A Hidra de Lerna da filistinice é a acusação de esnobismo. É cansativo, após ter cortado a sua cabeça em algum momento da adolescência, vê-la voltar, voltar e voltar.
Dessa vez é uma matéria do Guardian – que recebi como link, porque, ao contrário de 120% dos blogueiros brasileiros de esquerda, não tenho o hábito de ler nada no Guardian nem no NY Times – que, ao falar da escassez de professores de latim, diz que “até alguns professores consideravam-no ultrapassado, e objeto de preservação por uma elite esnobe”.
Filistinismo é isso: sugerir que alguém estuda latim só para esnobar os outros.
Depois, essa mesma gente reclama do capitalismo (afinal, é o Guardian) e do utilitarismo. Na concepção filistina, você só pode fazer algo que não tem o propósito imediato de ganhar dinheiro se esse algo servir a algum prazer sensorial imediato, ou se você mesmo considerá-lo uma fonte de prazer. Você pode estudar latim exatamente como alguém se dedica a tomar sorvete; as duas coisas devem ser equiparadas. Cada um tem direito a seu “gosto”. Ninguém pode admitir que, sim, existem coisas superiores.
Quando o Guardian fala em “até alguns professores”, simplesmente estende a eles a presunção do que seria o senso comum. Na cabeça de um jornalista do Guardian, é claro que o latim é ultrapassado e esnobe.
Pois eu digo que sentir-se humilhado (isto é, tornado mais humilde) e esnobado pelo conhecimento de latim de outra pessoa pode ser o primeiro passo para o caminho do bem. Se não soubermos admirar o bem nos outros, como vamos desejá-lo para nós mesmos? Você pode até não ter a menor vontade de estudar latim – tudo bem –, mas não pode negar que ter a possibilidade de contato direto com todas as obras escritas em latim é um tremendo bem, e não por uma perversão literária. Aliás, é outra característica filistéia achar que tudo é perversão literária. Talvez Derrida não fale sobre nada, mas normalmente os livros tratam de coisas, e ao ter contato com a cultura clássica você percebe a velhice de muita novidade. O filisteu quer estar, para usar uma expressão filistéia, na crista da onda; a pessoa normal prefere entender como as ondas são produzidas.

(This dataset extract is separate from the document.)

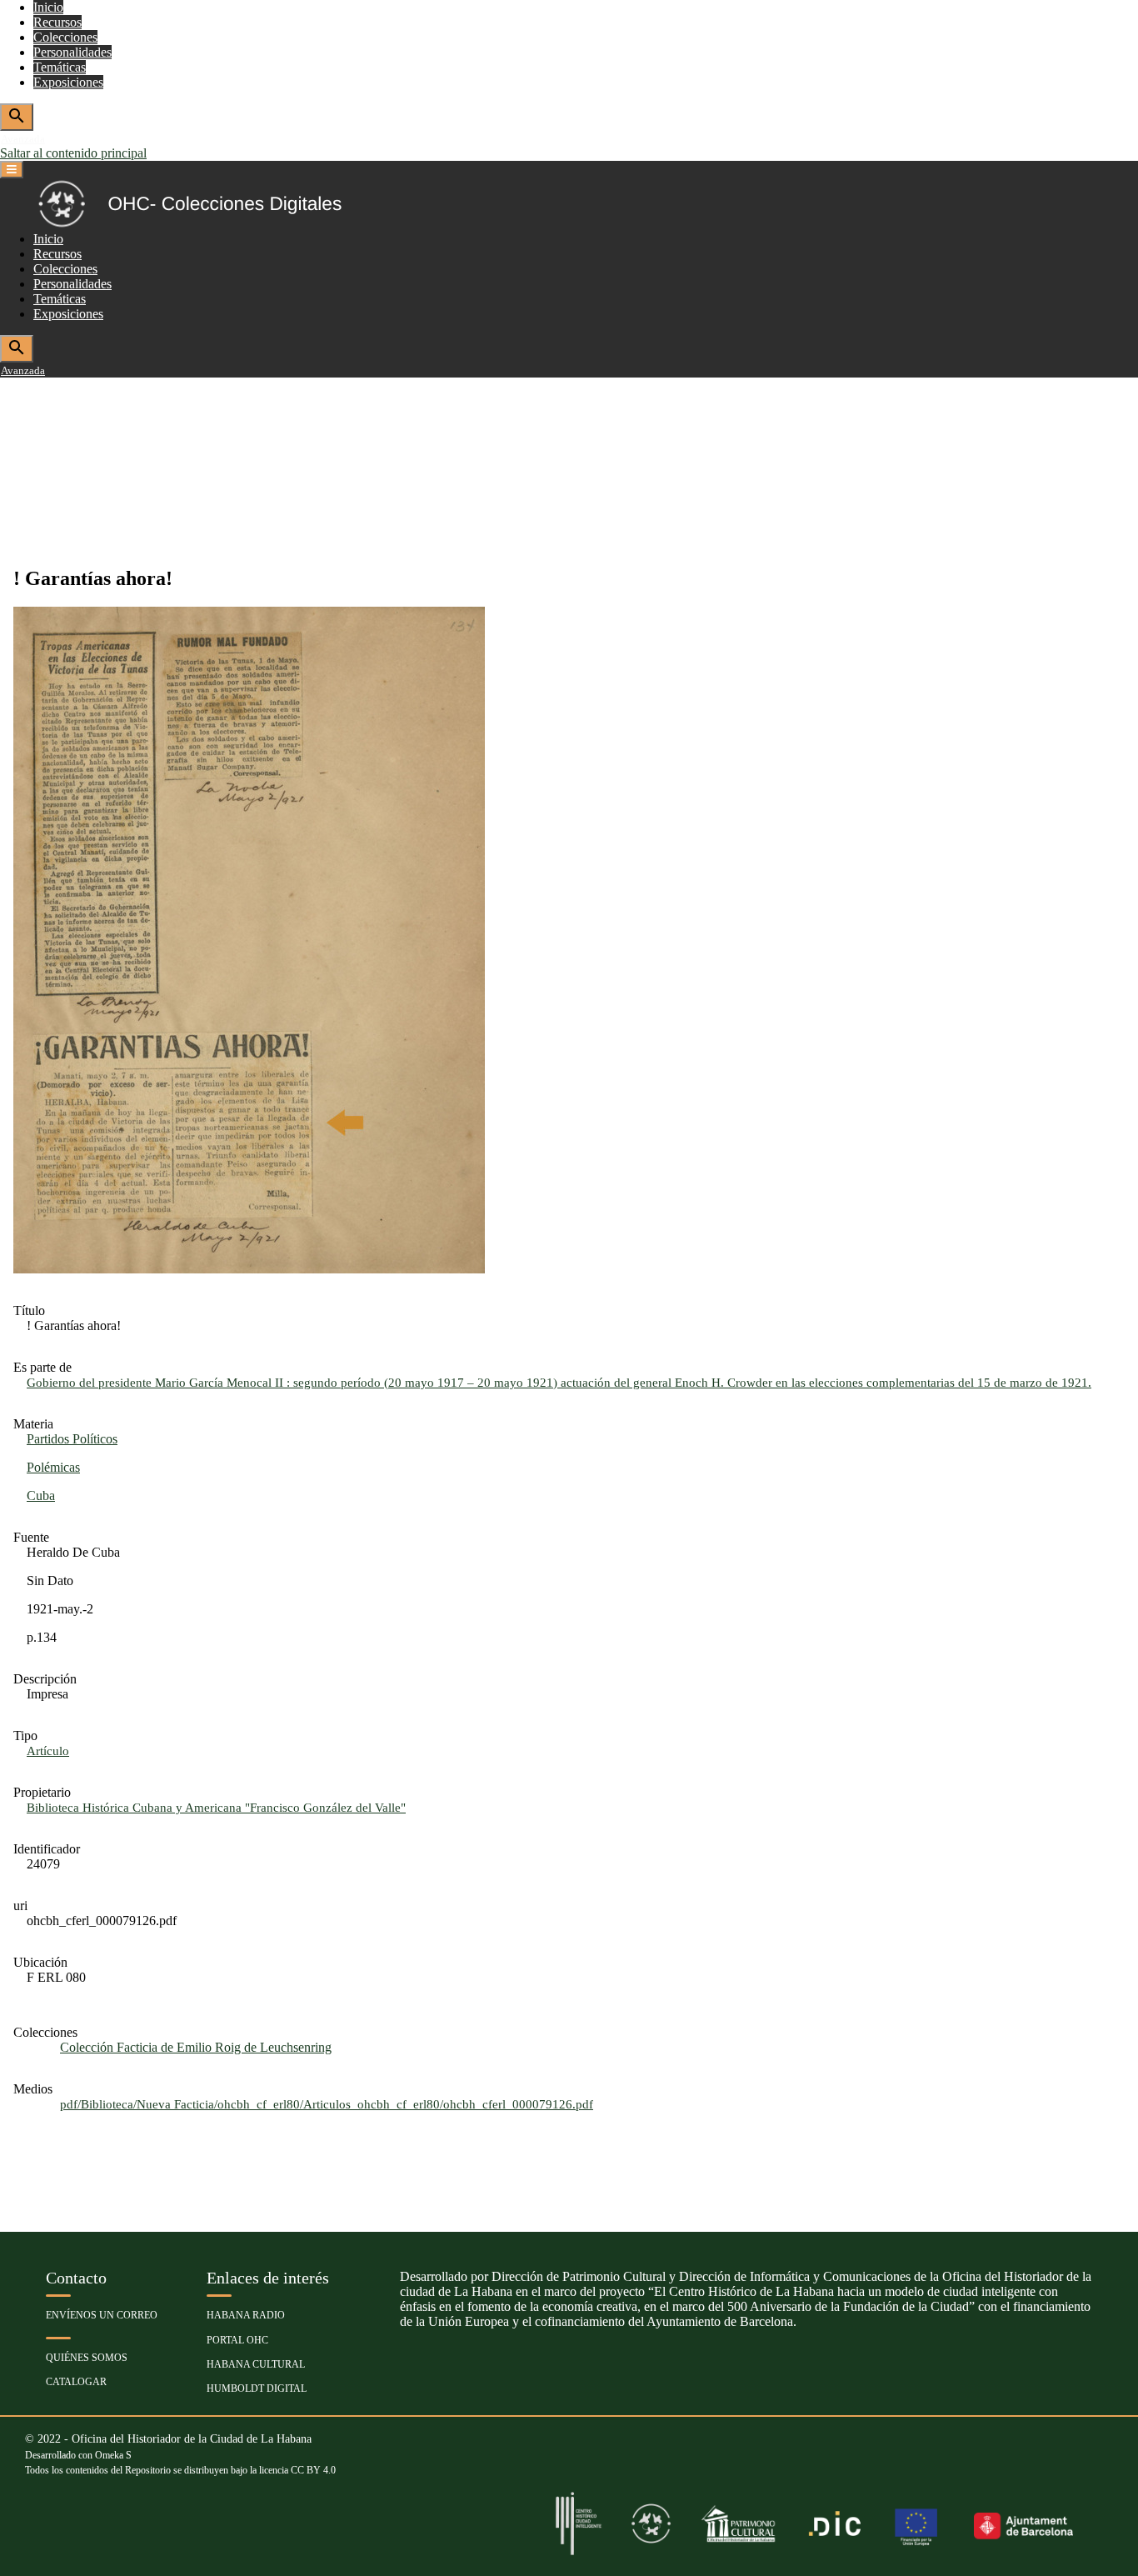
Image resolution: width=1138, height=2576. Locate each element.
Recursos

Perto do final, a matéria ainda sugere que seu autor não tem mesmo nenhum conhecimento das línguas clássicas; quem as estuda sabe que seu benefício não está em ver raízes de palavras (para isso há o dicionário, mas o filisteu só o abre para fazer citações) nem em repetir que elas dão “uma compreensão maior das línguas européias modernas”, mas em, percebendo sua sintaxe, admirar sua economia e expressividade, ver como ficam mais claras as relações lógicas entre os termos da oração e, como mera decorrência natural, tornar-se mais capacitado para o estudo das línguas modernas. O estudo das línguas e da cultura clássica tem mais o efeito de um tonificante psíquico do que qualquer coisa – e esse tônus adquirido é apenas o efeito de uma busca por uma certa perfeição. E é preciso amar a imperfeição, porque somos imperfeitos; mas só os filisteus rejeitam a perfeição enquanto modelo.
Uma das maiores dificuldades espirituais está justamente em conseguir resistir ao ataque lento, diário e amável da inércia da filistinice. A cada alto propósito manifestado ou realizado, sempre vem aquela voz melíflua dizer que, se você não piorar um pouco, nunca satisfará a ninguém, que é um “elitista”, um “esnobe”. A mesma voz contra a qual ninguém te advertiu, e que requer uma resistência infinita.